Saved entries

....................

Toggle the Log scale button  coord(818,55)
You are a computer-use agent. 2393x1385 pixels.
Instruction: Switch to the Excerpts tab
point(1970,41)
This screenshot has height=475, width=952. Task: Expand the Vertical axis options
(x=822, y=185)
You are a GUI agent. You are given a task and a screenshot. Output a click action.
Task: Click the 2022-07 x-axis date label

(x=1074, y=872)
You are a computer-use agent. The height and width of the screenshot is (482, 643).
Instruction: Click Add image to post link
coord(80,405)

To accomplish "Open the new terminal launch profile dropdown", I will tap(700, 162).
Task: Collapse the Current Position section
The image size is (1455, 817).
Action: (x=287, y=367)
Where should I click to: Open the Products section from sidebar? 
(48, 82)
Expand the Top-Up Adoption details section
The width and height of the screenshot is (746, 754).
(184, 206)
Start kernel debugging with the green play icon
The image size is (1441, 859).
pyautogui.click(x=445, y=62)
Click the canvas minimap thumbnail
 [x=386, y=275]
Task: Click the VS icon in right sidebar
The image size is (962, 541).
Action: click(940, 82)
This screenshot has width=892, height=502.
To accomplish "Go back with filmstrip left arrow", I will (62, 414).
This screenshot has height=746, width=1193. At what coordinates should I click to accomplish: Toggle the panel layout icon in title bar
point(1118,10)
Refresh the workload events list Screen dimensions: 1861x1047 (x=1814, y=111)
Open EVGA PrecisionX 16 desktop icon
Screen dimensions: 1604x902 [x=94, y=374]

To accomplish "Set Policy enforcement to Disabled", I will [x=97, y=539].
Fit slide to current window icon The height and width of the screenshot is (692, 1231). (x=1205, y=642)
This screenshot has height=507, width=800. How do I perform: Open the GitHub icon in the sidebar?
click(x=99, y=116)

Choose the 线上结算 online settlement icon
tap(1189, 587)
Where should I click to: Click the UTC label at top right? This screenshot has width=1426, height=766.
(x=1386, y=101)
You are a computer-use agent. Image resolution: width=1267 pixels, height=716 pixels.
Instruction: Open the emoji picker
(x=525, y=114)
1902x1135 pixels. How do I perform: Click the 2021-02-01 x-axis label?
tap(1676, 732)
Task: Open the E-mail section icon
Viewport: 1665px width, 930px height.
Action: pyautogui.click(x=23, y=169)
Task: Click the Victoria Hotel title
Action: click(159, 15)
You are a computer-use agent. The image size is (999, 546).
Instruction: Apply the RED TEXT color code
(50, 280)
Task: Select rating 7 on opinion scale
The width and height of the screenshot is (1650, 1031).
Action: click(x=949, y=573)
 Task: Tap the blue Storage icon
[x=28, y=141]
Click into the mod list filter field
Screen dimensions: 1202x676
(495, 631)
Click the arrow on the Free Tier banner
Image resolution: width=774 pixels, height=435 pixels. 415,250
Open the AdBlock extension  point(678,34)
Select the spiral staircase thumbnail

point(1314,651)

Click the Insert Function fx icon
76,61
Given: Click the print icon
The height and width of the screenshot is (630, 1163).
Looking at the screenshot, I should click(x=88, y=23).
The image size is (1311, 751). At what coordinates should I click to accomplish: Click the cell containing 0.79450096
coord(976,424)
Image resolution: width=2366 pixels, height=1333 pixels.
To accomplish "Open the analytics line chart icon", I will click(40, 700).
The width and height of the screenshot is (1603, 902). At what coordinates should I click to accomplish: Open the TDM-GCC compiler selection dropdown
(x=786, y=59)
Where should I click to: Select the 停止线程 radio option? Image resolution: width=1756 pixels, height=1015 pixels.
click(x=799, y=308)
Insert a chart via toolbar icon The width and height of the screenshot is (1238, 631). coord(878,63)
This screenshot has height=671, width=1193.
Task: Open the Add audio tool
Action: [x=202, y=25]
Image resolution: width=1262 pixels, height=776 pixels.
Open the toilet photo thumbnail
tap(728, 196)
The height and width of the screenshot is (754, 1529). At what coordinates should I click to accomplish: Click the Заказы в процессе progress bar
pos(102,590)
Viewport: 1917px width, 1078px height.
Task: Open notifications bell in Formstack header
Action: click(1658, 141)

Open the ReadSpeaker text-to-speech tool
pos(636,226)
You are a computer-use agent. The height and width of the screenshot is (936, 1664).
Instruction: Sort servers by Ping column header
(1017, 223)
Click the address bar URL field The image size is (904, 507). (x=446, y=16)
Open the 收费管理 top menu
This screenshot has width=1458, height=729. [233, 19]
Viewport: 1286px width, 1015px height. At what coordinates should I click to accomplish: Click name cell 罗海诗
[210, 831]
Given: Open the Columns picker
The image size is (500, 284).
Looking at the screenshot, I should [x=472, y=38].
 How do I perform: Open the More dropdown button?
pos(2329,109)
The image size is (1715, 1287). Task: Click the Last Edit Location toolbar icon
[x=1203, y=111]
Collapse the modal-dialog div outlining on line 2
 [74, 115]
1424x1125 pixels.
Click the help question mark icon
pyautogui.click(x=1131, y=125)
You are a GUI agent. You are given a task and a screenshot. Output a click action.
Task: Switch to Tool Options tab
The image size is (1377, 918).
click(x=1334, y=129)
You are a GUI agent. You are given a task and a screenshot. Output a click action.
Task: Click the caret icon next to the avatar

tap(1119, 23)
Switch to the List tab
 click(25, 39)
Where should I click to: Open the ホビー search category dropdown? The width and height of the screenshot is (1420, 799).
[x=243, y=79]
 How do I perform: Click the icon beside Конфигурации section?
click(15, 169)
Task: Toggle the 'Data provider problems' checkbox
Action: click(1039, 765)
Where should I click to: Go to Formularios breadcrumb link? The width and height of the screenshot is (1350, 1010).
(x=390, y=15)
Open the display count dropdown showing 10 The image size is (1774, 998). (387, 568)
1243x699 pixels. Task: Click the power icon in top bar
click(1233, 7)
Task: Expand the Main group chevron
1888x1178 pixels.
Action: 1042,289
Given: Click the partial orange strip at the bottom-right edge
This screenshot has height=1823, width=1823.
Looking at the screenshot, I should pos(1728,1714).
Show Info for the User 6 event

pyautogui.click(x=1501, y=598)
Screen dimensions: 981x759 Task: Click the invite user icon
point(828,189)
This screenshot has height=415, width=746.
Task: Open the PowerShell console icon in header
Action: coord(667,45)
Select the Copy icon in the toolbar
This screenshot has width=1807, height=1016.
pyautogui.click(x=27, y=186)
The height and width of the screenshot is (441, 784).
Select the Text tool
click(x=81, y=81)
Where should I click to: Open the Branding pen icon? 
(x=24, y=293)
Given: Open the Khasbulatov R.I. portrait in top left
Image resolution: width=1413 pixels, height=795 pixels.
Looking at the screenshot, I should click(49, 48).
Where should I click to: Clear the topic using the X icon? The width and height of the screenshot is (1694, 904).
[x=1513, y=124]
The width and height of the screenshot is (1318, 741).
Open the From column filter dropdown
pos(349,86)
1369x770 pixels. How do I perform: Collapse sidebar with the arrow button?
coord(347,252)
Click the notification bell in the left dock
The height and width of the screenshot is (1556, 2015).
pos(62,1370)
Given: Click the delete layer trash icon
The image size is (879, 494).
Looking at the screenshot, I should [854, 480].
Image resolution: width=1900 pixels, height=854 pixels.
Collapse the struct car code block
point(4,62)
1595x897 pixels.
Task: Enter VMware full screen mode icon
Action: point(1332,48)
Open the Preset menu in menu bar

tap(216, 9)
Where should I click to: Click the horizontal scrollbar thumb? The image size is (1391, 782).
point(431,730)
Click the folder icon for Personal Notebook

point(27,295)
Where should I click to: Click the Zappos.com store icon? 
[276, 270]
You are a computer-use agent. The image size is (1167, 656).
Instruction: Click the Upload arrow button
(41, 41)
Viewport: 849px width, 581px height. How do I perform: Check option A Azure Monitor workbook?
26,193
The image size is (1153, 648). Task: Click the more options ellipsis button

....................

#### Work item
Copy out each line of the entries above that holds "scale".

#### Response
Toggle the Log scale button  coord(818,55)
Task: Select rating 7 on opinion scale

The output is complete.